[Records drawn from a dataset]
# # #
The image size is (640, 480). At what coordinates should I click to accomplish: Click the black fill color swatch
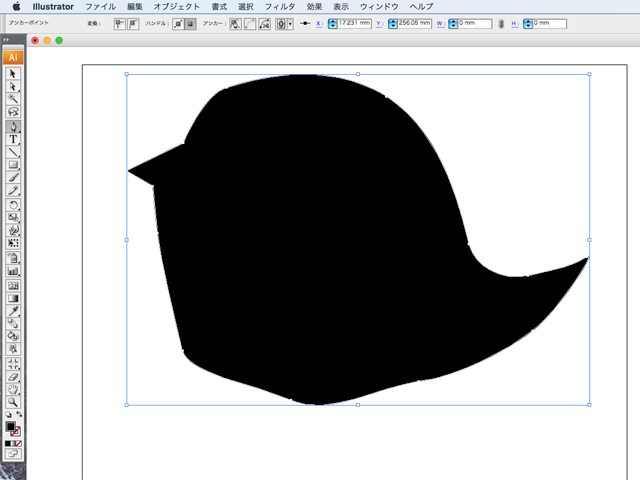coord(11,427)
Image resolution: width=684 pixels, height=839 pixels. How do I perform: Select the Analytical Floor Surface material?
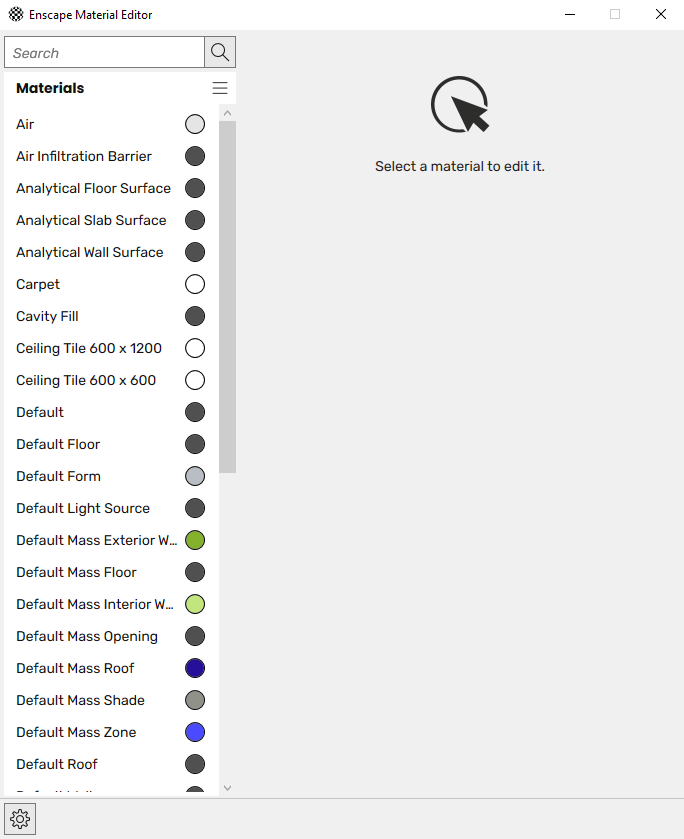click(93, 188)
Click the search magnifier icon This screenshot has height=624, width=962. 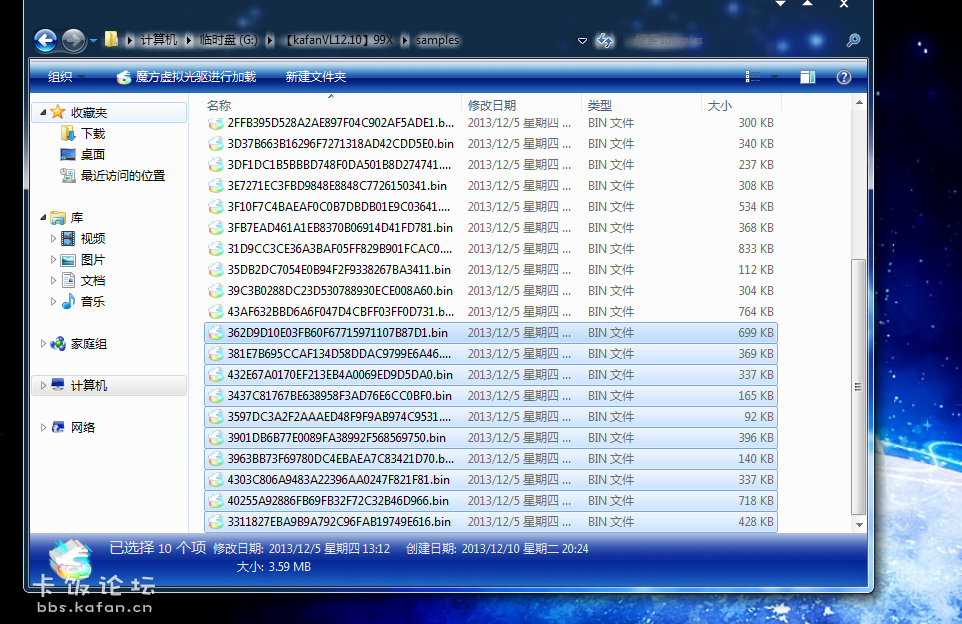(853, 41)
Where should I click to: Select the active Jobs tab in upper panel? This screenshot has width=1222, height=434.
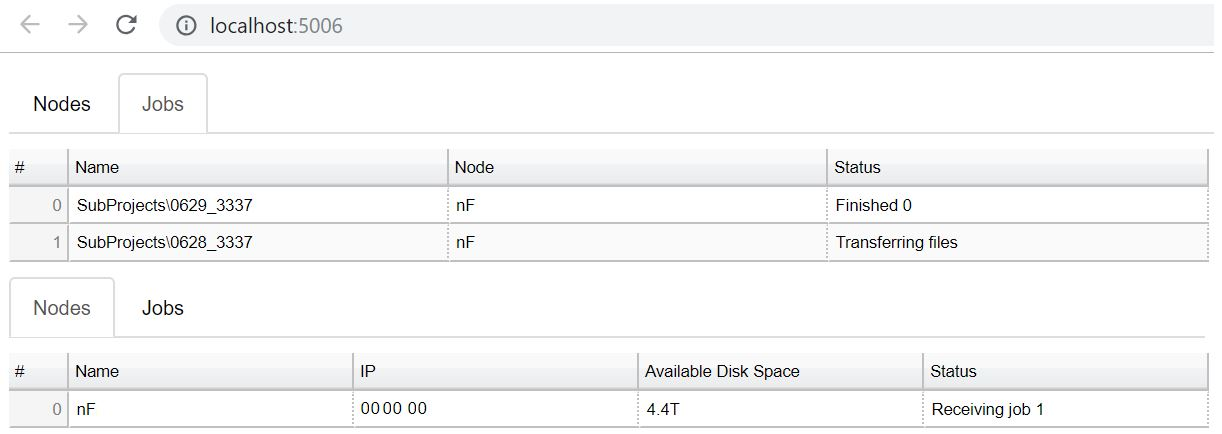[x=163, y=104]
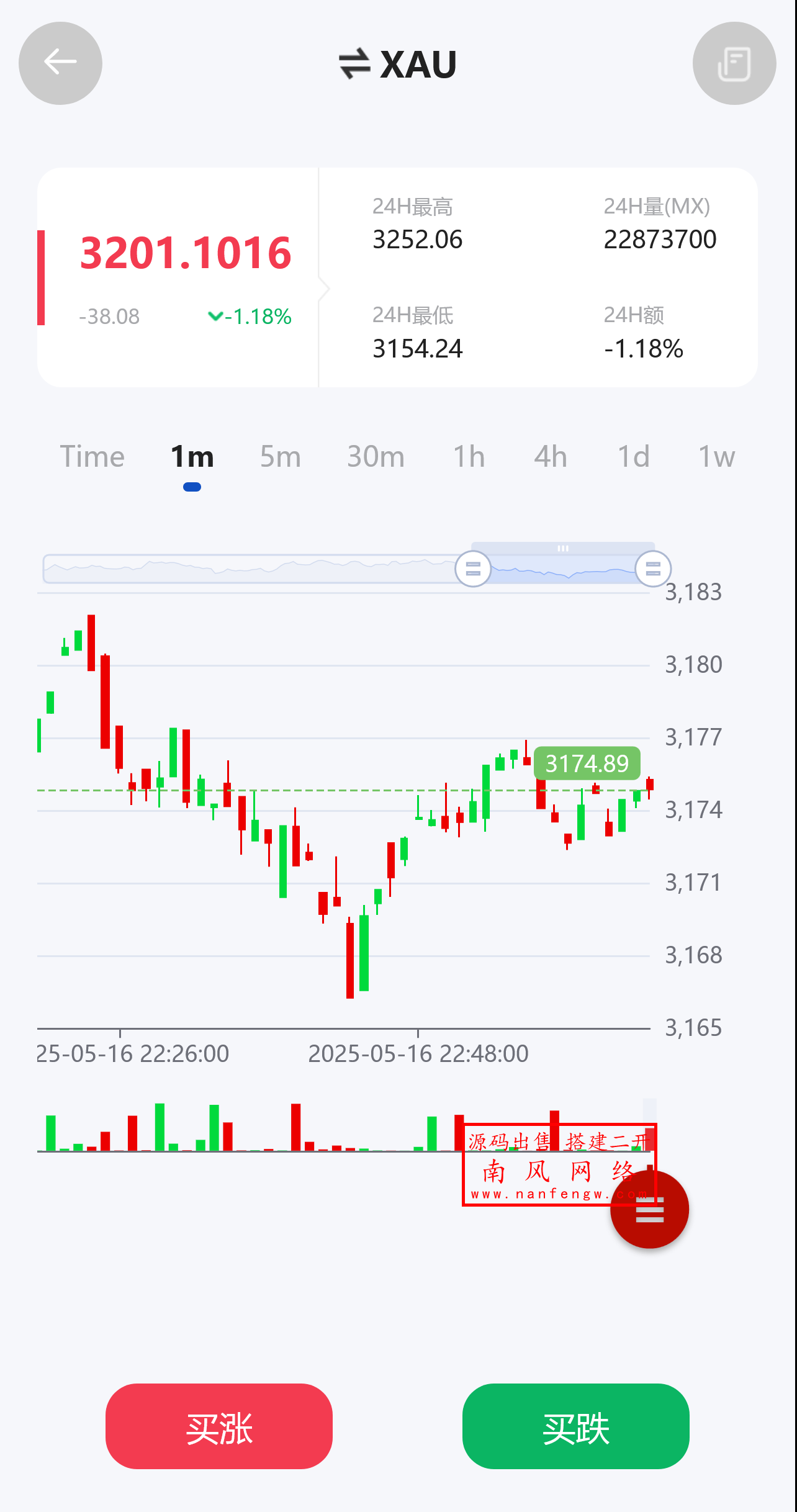Switch to the Time chart tab
This screenshot has height=1512, width=797.
[x=92, y=457]
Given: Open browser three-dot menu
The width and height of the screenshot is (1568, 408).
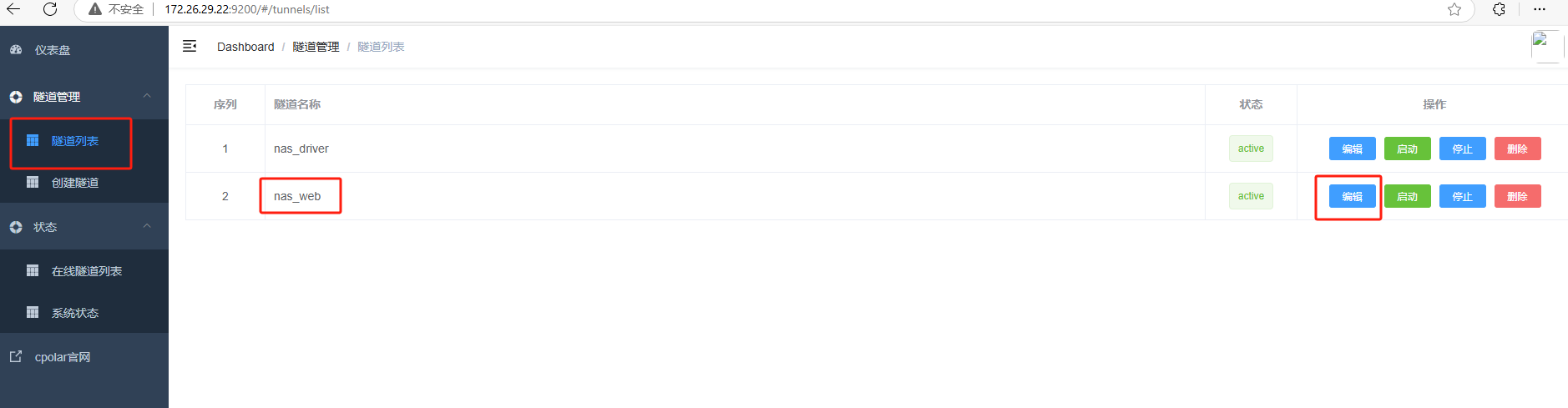Looking at the screenshot, I should (1540, 9).
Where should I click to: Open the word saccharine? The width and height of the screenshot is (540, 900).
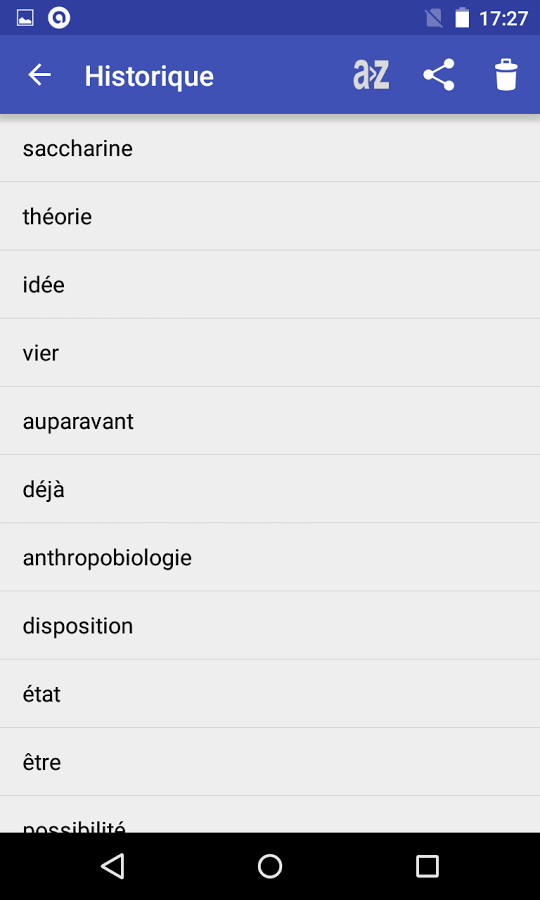pos(270,149)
# # #
Write out exactly the lines beginning with the line that holds "The width and height of the screenshot is (1568, 408)." and ending with the final line of the data, both ends included, without the pictures.

The width and height of the screenshot is (1568, 408).
Looking at the screenshot, I should (1540, 9).
Where should I click to: Open the word saccharine? The width and height of the screenshot is (540, 900).
pos(270,149)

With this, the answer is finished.